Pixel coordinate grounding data
○ ○ ○ ○ ○

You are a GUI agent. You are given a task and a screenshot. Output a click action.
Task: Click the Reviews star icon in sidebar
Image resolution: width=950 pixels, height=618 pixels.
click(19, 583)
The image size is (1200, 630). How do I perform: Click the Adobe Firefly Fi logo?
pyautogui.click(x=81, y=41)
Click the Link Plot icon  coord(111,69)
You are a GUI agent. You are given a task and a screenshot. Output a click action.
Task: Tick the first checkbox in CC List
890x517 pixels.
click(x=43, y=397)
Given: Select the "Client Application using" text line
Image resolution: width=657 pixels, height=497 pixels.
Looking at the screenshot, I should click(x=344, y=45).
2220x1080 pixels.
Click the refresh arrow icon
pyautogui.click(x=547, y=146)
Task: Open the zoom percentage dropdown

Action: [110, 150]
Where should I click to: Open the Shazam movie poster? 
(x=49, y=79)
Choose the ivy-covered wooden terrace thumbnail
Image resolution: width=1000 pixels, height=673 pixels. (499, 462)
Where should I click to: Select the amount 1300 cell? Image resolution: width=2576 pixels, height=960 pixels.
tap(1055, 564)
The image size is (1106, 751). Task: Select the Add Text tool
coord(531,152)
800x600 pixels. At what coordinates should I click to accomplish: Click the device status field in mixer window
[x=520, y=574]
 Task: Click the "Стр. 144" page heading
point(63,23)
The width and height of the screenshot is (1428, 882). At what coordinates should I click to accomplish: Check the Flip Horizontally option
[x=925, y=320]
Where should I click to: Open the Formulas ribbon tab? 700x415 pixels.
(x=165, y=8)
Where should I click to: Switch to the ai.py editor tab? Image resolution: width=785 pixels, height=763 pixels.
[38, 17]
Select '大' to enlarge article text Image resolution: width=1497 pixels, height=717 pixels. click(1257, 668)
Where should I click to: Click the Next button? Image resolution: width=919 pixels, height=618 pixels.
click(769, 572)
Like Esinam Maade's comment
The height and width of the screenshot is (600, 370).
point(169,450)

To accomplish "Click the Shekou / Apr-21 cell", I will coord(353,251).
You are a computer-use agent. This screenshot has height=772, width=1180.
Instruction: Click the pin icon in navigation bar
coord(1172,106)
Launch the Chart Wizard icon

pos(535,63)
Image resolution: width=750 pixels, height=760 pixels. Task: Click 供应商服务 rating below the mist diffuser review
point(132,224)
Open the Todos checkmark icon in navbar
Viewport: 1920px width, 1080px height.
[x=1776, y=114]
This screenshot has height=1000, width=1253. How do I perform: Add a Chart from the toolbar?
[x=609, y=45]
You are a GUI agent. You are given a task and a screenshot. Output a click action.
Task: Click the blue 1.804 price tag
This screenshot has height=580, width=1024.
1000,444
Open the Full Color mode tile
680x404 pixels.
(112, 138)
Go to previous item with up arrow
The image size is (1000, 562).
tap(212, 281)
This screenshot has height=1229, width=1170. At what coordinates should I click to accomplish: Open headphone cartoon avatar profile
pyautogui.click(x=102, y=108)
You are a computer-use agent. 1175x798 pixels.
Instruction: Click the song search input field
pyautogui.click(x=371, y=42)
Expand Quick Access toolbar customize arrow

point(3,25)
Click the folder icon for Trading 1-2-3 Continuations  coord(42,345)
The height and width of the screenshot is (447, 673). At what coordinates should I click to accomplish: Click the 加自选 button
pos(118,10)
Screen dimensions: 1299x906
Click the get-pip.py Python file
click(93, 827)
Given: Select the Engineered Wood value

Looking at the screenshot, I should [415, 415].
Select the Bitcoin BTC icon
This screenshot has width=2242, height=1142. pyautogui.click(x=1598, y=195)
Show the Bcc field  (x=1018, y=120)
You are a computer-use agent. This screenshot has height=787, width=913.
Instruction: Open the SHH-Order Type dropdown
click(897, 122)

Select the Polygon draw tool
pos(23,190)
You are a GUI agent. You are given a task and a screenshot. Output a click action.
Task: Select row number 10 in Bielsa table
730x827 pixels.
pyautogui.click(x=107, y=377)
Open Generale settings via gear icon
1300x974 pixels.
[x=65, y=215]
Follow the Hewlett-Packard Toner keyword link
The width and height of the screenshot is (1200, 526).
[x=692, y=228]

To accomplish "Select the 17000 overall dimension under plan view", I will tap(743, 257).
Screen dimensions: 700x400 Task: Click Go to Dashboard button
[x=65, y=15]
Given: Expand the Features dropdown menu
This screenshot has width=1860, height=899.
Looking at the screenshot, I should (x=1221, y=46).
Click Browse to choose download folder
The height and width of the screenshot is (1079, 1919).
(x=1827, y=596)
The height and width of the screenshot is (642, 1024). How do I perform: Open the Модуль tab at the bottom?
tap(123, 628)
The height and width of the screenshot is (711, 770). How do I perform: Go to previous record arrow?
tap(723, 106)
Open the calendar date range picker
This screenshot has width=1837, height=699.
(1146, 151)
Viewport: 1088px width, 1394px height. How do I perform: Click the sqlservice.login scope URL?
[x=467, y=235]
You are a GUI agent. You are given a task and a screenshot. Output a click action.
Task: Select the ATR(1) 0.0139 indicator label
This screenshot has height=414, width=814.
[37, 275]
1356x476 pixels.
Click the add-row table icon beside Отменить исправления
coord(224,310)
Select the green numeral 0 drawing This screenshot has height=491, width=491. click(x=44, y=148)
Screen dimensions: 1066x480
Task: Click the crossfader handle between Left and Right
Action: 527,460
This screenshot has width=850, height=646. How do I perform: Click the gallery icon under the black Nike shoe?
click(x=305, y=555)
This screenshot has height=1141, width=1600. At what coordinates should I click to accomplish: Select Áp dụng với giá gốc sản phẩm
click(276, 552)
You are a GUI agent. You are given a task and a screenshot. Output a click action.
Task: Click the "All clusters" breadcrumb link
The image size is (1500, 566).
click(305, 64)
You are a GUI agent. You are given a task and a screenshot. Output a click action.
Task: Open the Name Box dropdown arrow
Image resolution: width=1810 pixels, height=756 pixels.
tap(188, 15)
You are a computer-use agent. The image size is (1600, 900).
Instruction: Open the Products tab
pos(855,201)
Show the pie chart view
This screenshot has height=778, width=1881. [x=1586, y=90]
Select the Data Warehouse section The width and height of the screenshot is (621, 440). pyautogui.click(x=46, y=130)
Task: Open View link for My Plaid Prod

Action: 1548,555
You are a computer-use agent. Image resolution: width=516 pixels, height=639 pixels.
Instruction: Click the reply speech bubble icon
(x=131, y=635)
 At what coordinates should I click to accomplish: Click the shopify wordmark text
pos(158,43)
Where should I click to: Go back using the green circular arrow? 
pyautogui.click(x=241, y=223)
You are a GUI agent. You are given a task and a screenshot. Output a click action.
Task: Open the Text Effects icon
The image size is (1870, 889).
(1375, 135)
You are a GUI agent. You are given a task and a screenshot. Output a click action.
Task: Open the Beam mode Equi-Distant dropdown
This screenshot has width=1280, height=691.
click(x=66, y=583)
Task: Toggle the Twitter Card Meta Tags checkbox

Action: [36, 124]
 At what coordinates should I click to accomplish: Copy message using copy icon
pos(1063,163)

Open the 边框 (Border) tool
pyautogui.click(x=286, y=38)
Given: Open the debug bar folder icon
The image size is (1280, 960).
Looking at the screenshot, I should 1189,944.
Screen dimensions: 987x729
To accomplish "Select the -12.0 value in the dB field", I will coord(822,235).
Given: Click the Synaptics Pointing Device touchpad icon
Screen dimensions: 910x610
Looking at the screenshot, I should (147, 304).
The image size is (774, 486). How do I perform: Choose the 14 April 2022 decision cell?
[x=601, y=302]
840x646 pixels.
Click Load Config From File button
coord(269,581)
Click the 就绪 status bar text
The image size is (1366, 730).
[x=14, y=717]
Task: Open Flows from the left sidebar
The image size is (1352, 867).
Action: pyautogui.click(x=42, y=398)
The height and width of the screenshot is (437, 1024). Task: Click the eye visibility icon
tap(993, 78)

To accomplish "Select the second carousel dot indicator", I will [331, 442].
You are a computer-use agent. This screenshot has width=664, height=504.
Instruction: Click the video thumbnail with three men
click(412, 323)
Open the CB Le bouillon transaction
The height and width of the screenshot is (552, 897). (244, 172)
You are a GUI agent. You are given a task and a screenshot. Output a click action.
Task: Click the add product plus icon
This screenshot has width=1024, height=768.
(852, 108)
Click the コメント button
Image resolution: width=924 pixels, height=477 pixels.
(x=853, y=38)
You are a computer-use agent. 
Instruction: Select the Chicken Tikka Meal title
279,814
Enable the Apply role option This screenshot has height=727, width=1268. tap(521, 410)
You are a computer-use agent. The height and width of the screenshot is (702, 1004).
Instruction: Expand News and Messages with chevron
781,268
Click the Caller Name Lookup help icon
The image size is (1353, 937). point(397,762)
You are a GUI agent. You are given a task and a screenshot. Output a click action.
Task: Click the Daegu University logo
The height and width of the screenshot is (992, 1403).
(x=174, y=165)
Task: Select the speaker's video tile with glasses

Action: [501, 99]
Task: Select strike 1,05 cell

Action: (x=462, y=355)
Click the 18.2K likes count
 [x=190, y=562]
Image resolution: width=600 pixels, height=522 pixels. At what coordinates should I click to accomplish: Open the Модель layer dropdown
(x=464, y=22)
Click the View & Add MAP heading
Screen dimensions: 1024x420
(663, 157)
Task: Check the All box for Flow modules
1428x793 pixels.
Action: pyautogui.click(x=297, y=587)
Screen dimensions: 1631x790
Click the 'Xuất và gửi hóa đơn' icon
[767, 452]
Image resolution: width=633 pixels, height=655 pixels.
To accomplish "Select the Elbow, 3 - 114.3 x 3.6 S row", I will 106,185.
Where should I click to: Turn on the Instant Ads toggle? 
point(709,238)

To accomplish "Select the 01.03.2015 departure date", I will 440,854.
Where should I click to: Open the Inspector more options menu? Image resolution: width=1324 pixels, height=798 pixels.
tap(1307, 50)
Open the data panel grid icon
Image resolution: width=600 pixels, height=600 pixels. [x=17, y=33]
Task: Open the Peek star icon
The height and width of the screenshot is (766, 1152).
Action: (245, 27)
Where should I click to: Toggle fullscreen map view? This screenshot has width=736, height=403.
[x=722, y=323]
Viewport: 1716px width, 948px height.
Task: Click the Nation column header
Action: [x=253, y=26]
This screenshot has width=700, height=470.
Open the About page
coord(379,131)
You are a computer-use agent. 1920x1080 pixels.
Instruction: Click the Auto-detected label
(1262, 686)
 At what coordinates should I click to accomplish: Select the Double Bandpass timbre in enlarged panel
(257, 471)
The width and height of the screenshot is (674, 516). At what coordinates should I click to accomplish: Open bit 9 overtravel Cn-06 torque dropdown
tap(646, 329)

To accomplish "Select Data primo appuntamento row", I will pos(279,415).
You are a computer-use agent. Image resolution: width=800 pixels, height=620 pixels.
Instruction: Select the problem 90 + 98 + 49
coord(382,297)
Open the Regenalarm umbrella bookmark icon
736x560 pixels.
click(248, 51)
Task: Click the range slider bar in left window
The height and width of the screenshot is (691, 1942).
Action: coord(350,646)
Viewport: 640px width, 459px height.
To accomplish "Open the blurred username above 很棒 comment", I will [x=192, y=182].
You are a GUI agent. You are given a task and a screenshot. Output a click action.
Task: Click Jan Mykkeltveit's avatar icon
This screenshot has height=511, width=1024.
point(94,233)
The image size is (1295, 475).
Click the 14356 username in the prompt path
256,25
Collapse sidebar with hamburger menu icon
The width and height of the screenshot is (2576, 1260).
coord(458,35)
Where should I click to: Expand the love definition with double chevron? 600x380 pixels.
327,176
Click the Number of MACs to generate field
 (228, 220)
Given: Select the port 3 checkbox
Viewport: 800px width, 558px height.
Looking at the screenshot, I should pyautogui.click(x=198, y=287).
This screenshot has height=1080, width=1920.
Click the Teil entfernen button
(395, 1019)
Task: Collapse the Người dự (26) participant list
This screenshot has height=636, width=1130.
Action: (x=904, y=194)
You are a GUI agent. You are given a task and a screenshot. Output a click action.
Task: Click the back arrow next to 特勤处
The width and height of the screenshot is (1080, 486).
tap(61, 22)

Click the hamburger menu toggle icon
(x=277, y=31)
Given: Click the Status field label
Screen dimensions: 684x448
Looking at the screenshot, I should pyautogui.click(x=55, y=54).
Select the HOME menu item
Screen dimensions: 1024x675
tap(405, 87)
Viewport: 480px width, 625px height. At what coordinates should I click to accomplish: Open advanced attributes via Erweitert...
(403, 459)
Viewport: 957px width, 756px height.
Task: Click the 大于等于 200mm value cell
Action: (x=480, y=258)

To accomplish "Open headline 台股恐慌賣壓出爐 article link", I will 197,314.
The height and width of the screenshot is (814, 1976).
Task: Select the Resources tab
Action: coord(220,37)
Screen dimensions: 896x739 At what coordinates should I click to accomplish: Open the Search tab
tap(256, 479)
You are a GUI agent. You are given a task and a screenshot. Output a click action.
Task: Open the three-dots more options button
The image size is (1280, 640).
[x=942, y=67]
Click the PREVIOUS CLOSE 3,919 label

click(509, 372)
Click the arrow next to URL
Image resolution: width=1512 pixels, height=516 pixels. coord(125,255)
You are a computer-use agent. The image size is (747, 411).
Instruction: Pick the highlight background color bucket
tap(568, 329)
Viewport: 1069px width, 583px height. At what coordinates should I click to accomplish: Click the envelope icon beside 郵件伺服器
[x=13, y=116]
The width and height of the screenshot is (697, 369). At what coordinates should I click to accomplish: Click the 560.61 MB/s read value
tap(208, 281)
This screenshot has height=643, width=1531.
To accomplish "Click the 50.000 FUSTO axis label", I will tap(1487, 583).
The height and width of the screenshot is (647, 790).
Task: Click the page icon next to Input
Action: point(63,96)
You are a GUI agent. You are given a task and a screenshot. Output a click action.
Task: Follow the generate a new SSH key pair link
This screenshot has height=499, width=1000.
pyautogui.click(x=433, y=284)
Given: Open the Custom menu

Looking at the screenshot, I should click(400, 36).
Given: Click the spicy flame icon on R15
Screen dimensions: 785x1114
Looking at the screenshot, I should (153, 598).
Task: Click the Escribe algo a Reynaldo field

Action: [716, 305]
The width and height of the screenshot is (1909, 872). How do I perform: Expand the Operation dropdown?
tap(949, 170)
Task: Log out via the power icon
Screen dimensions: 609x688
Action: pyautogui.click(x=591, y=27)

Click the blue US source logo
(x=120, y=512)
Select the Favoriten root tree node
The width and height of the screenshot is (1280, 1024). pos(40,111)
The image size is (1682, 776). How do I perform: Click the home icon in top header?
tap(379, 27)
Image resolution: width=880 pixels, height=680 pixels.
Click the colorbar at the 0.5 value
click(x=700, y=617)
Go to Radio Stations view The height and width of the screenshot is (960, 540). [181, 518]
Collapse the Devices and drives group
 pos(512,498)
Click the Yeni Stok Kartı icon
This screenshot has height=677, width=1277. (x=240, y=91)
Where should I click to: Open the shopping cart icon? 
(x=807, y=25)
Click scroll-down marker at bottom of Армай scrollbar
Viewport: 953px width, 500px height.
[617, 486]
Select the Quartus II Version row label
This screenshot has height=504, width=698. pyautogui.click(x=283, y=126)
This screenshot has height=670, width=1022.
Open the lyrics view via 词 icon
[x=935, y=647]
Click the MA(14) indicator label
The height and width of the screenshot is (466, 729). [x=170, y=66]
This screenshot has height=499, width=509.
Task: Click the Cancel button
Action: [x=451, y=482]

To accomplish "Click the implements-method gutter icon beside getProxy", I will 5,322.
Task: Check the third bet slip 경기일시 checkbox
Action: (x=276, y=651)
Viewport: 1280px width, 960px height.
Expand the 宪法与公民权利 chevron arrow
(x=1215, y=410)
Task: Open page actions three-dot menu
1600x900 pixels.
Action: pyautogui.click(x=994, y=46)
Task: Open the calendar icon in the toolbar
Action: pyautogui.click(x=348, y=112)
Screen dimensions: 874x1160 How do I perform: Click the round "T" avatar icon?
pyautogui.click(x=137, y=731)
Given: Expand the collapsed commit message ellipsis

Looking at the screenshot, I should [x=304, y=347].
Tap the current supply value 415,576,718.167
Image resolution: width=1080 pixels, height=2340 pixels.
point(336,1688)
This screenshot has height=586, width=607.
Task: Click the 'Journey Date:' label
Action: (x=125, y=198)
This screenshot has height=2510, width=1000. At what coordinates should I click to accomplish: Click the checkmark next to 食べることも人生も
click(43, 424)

○ ○ ○ ○ ○

Activity. Give back exactly the lines above, from the line containing "Task: Select strike 1,05 cell" through the line containing "Task: Check the All box for Flow modules", with both end lines and nothing more.

Result.
Task: Select strike 1,05 cell

Action: (x=462, y=355)
Click the 18.2K likes count
 [x=190, y=562]
Image resolution: width=600 pixels, height=522 pixels. At what coordinates should I click to accomplish: Open the Модель layer dropdown
(x=464, y=22)
Click the View & Add MAP heading
Screen dimensions: 1024x420
(663, 157)
Task: Check the All box for Flow modules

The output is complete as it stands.